● **What to produce**: Carry on the film review about the gangster Don Logan below, picking up right after its last sentence.

The falling boulder heralds the arrival of Don “Malky” Logan, an embittered and very scary former rival/colleague from Gal’s old manor who has his sights on bullying Gal into joining him and an elite firm of crooks who are masterminding a grandiose bank robbery. Don is an extraordinary amalgam of ressentiment and rage, and the fear he strikes in Gal, Deedee and their two friends, Aitch and Jackie, is matched by the fear he strikes in the viewer. Voices tremble at the mere mention of his name, let alone his company. He has the frame, gait and dress sense of a former jailbird who spent his years inside methodically. His tidy muscularity complements his smart but casual appearance, and his head’s shiny phallic texture recalls, in a rather wicked way, Kingsley’s celebrated performance as Gandhi (there’s a mischievous moment when we see Don, stripped to his undies, watching soccer on the telly in the meditative pose of the Mahatma). Gangster No 1., an earlier Brit flick from Acid House director Paul McGuigan, captured this menace in fits and starts. But in Don Logan, whether it’s the casual way he misses the toilet bowl when he pisses, or how he refuses to extinguish his cigarette on the plane, it’s constant. There hasn’t been such a frightening gangster since Joe Pesci said, “Do I amuse you?” to Ray Liotta in GoodFellas.

It’s Don’s subtle and ruthless verbal jabbing of Gal, first in an informal, almost matter-of-fact way when he tells him, “You’re wanted in London this Friday,” that starts Gal’s unraveling. Gal finds all kinds of ways of trying to say “No,” but you don’t say no to Don Logan, especially when he can probe every one of your weak spots. There’s a touch of the Gestapo in his interrogatory manner: the staccato drill of Don’s monosyllabic orders, the relentless exhortation to “Do the job,” the barking, prodding “yes, yes, yes, yes” to Gal’s “no,” and the sheer “fuck-offness,” as Don would put it, of his “Are you going to stand there like Porky Pig, hiding behind your ex-porn star wife’s skirt?”

Element and text position data
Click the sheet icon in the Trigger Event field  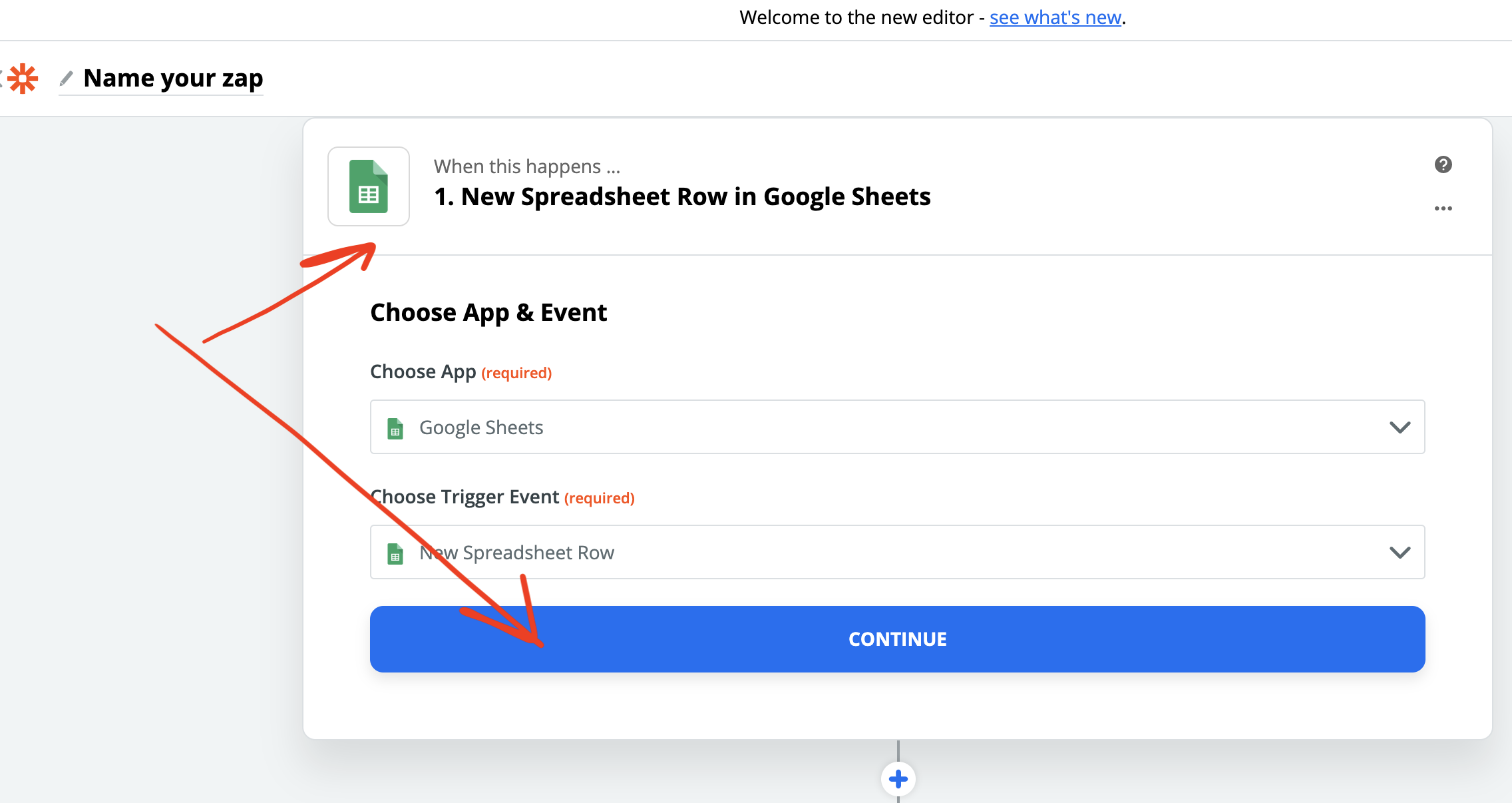pos(395,553)
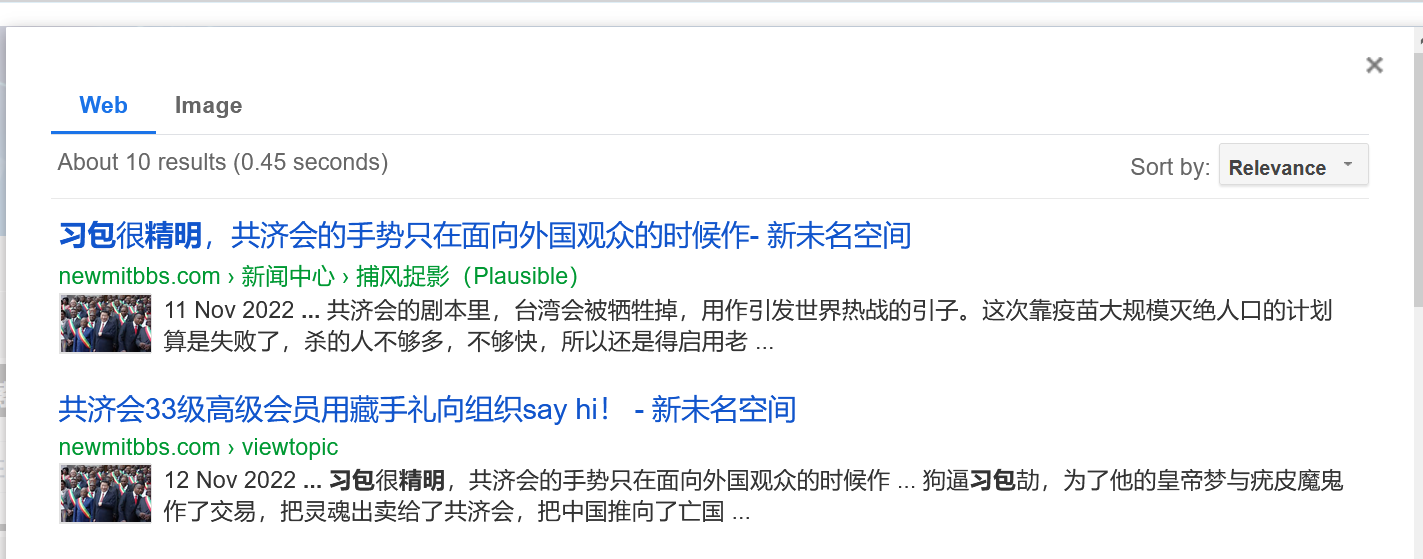Click the 12 Nov 2022 date in the second snippet
The image size is (1423, 559).
230,480
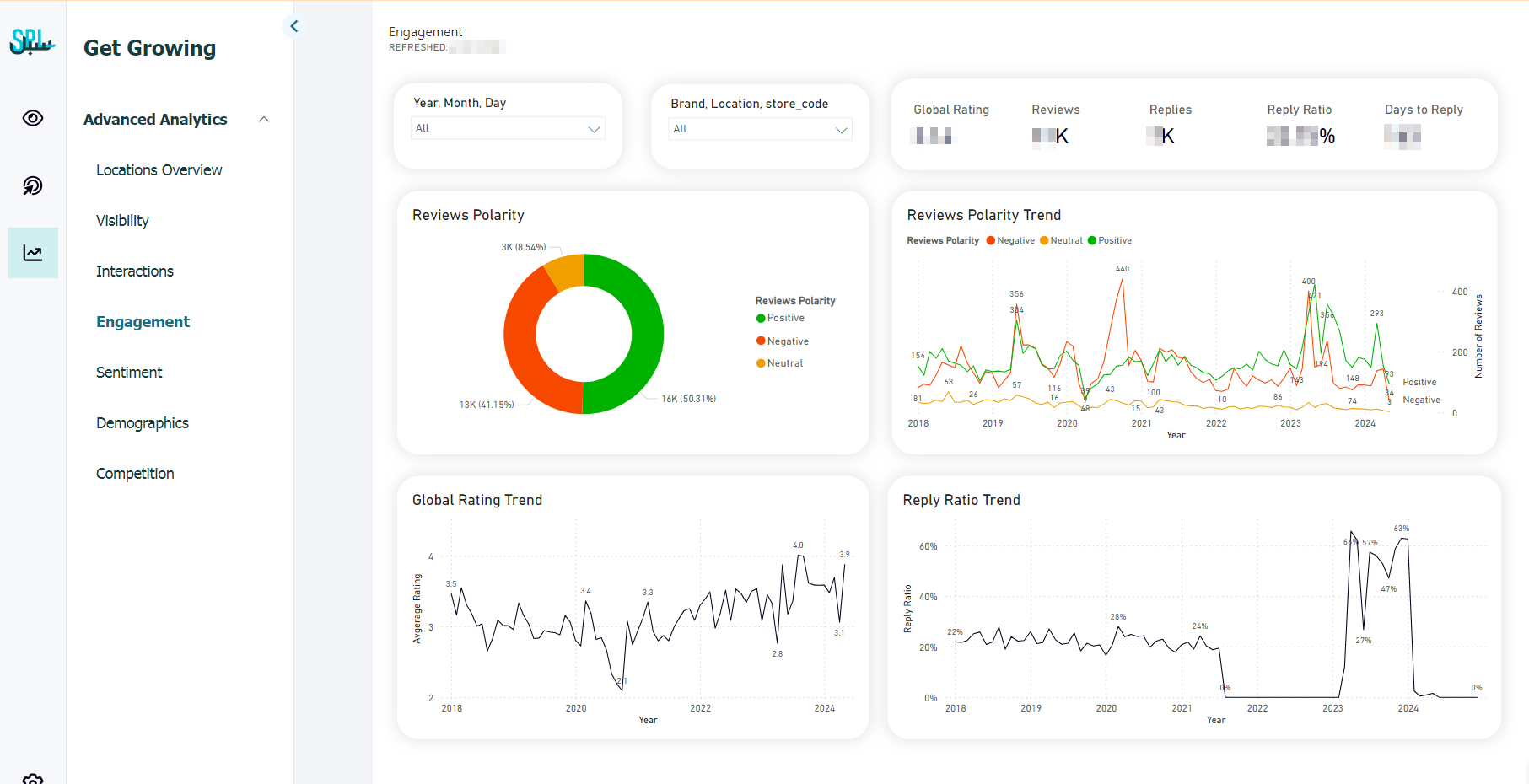
Task: Expand the Brand, Location, store_code filter
Action: tap(760, 130)
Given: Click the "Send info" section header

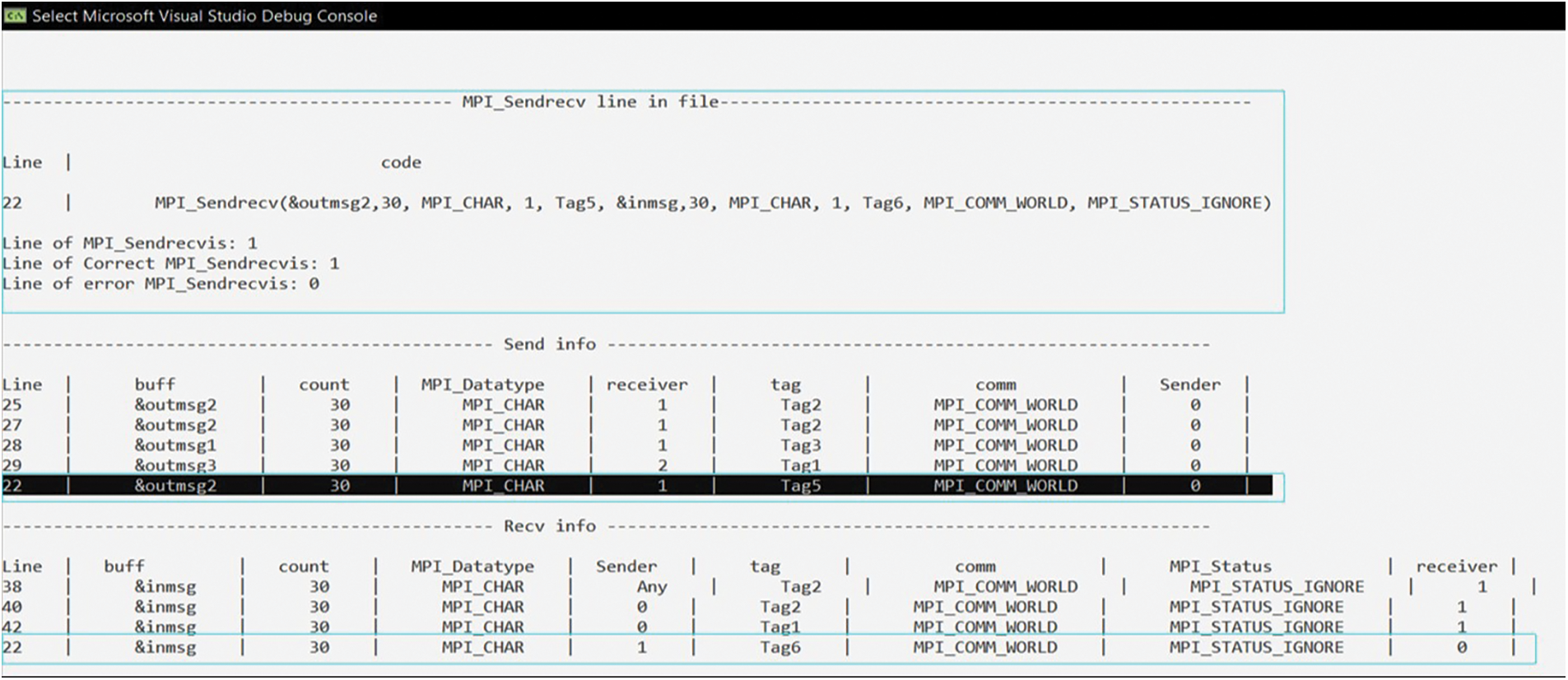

● **Task result**:
Don’s got something here, and in fact, it’s Deedee who saves Gal’s skin. But it’s obvious that Don’s annoyance at Gal’s recalcitrance reveals a deep-seated loathing that goes beyond his animus toward Gal’s cushy domestic life: “They used to call you Gorgeous Gal,” Don taunts him, exhuming Gal’s memory of when, before exile softened him up, he was one of the London underworld’s most celebrated faces. Their exchanges, however, expose Don’s own wounds. Underneath his pit-bull exterior is a man of many torments; the way he verbally beats up on Gal and Deedee implies the motivations of a spurned lover. That we wonder whether Don holds some sort of torch for Gal is indicative of the new directions Sexy Beast takes us in, a stark contrast to Guy Ritchie’s sexually squeamish and closeted world.

Part of Sexy Beast‘s surprise comes from the fact that it’s a restoration work. Deedee may have bailed Gal out, but he returns to a rain-soaked London anyway, to the patria of his old stomping grounds, hoping to make peace and avert the suspicions of kingpin Teddy Bass (Ian McShane)–“Mr. Black Magic himself”–who wonders why Don Logan never returned from Spain. We go back in time here: Gal returns home, and so does the film, to the noirish pigment of the 1960s gangster flick, to Jean-Pierre Melville’s Le Samouraï, John Boorman’s Point Blank and even Mike Hodges’s later Get Carter. The casting of McShane–who played Richard Burton’s gangland boyfriend in 1971’s Villain–as kingpin Bass, and James Fox–who was unforgettable as Chas, the repressed, possibly homosexual East End face in the wild and bohemian Performance–as Bass’s former lover who runs the bank that Bass plans to rob, is a respectful nod to, rather than a pastiche of, the 1960s gangster film. It’s also a symbolic return of the homoerotic subtext that has been lost in the new Brit gangster film.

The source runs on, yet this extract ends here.